• [TASK DESCRIPTION] Every line of the material must be written out again unchanged.

• [PROVIDED MATERIAL]
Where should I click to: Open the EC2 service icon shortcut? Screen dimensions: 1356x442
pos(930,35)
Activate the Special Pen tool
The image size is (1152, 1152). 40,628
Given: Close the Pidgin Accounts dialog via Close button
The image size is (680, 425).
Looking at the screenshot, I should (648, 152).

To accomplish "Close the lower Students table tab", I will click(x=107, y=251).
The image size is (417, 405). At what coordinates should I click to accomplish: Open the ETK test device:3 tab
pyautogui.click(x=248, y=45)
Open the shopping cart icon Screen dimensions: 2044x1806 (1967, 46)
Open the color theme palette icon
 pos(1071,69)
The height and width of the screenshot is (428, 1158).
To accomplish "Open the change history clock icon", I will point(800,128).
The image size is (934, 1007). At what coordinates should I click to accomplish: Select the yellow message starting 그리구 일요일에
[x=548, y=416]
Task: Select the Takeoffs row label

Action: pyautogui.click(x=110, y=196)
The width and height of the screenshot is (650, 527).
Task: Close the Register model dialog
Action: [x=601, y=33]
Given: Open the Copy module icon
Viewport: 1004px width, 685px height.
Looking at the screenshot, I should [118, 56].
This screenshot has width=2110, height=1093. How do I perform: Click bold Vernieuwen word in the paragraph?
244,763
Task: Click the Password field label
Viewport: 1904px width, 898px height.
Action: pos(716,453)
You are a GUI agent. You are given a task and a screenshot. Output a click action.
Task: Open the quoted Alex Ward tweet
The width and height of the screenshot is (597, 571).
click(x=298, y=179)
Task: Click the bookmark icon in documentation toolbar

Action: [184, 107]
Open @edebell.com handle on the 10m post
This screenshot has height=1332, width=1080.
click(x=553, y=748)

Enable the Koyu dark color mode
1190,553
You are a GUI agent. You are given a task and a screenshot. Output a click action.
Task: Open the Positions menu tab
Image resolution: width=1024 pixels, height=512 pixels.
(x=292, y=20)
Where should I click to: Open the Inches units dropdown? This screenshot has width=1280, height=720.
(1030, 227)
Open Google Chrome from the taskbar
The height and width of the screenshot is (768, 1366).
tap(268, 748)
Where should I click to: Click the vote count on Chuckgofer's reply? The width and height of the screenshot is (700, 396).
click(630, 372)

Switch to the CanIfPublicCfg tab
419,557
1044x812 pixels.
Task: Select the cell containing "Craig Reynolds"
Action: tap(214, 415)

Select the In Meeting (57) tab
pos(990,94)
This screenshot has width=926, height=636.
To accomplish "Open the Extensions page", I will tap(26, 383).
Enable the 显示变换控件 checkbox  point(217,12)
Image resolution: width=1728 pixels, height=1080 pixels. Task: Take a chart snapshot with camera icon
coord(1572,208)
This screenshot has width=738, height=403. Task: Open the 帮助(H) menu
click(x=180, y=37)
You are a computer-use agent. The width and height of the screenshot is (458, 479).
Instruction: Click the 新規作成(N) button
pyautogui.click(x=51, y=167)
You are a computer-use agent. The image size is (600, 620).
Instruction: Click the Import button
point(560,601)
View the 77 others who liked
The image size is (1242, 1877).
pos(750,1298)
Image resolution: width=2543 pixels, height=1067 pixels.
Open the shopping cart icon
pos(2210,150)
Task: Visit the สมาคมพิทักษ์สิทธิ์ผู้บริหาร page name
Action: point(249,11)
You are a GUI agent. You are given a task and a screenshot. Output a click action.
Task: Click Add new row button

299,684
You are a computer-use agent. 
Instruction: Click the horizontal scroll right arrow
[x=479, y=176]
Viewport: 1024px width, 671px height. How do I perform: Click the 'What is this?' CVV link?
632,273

• [ANSWER AREA]
Where should I click to: Open the EC2 service icon shortcut? Screen dimensions: 1356x442
pos(930,35)
Activate the Special Pen tool
The image size is (1152, 1152). 40,628
Given: Close the Pidgin Accounts dialog via Close button
The image size is (680, 425).
Looking at the screenshot, I should (648, 152).

To accomplish "Close the lower Students table tab", I will click(x=107, y=251).
The image size is (417, 405). At what coordinates should I click to accomplish: Open the ETK test device:3 tab
pyautogui.click(x=248, y=45)
Open the shopping cart icon Screen dimensions: 2044x1806 (1967, 46)
Open the color theme palette icon
 pos(1071,69)
The height and width of the screenshot is (428, 1158).
To accomplish "Open the change history clock icon", I will point(800,128).
The image size is (934, 1007). At what coordinates should I click to accomplish: Select the yellow message starting 그리구 일요일에
[x=548, y=416]
Task: Select the Takeoffs row label

Action: pyautogui.click(x=110, y=196)
The width and height of the screenshot is (650, 527).
Task: Close the Register model dialog
Action: [x=601, y=33]
Given: Open the Copy module icon
Viewport: 1004px width, 685px height.
Looking at the screenshot, I should [118, 56].
This screenshot has width=2110, height=1093. How do I perform: Click bold Vernieuwen word in the paragraph?
244,763
Task: Click the Password field label
Viewport: 1904px width, 898px height.
Action: pos(716,453)
You are a GUI agent. You are given a task and a screenshot. Output a click action.
Task: Open the quoted Alex Ward tweet
The width and height of the screenshot is (597, 571).
click(x=298, y=179)
Task: Click the bookmark icon in documentation toolbar

Action: [184, 107]
Open @edebell.com handle on the 10m post
This screenshot has height=1332, width=1080.
click(x=553, y=748)

Enable the Koyu dark color mode
1190,553
You are a GUI agent. You are given a task and a screenshot. Output a click action.
Task: Open the Positions menu tab
Image resolution: width=1024 pixels, height=512 pixels.
(x=292, y=20)
Where should I click to: Open the Inches units dropdown? This screenshot has width=1280, height=720.
(1030, 227)
Open Google Chrome from the taskbar
The height and width of the screenshot is (768, 1366).
tap(268, 748)
Where should I click to: Click the vote count on Chuckgofer's reply? The width and height of the screenshot is (700, 396).
click(630, 372)

Switch to the CanIfPublicCfg tab
419,557
1044x812 pixels.
Task: Select the cell containing "Craig Reynolds"
Action: tap(214, 415)

Select the In Meeting (57) tab
pos(990,94)
This screenshot has width=926, height=636.
To accomplish "Open the Extensions page", I will tap(26, 383).
Enable the 显示变换控件 checkbox  point(217,12)
Image resolution: width=1728 pixels, height=1080 pixels. Task: Take a chart snapshot with camera icon
coord(1572,208)
This screenshot has width=738, height=403. Task: Open the 帮助(H) menu
click(x=180, y=37)
You are a computer-use agent. The width and height of the screenshot is (458, 479).
Instruction: Click the 新規作成(N) button
pyautogui.click(x=51, y=167)
You are a computer-use agent. The image size is (600, 620).
Instruction: Click the Import button
point(560,601)
View the 77 others who liked
The image size is (1242, 1877).
pos(750,1298)
Image resolution: width=2543 pixels, height=1067 pixels.
Open the shopping cart icon
pos(2210,150)
Task: Visit the สมาคมพิทักษ์สิทธิ์ผู้บริหาร page name
Action: point(249,11)
You are a GUI agent. You are given a task and a screenshot. Output a click action.
Task: Click Add new row button

299,684
You are a computer-use agent. 
Instruction: Click the horizontal scroll right arrow
[x=479, y=176]
Viewport: 1024px width, 671px height. How do I perform: Click the 'What is this?' CVV link?
632,273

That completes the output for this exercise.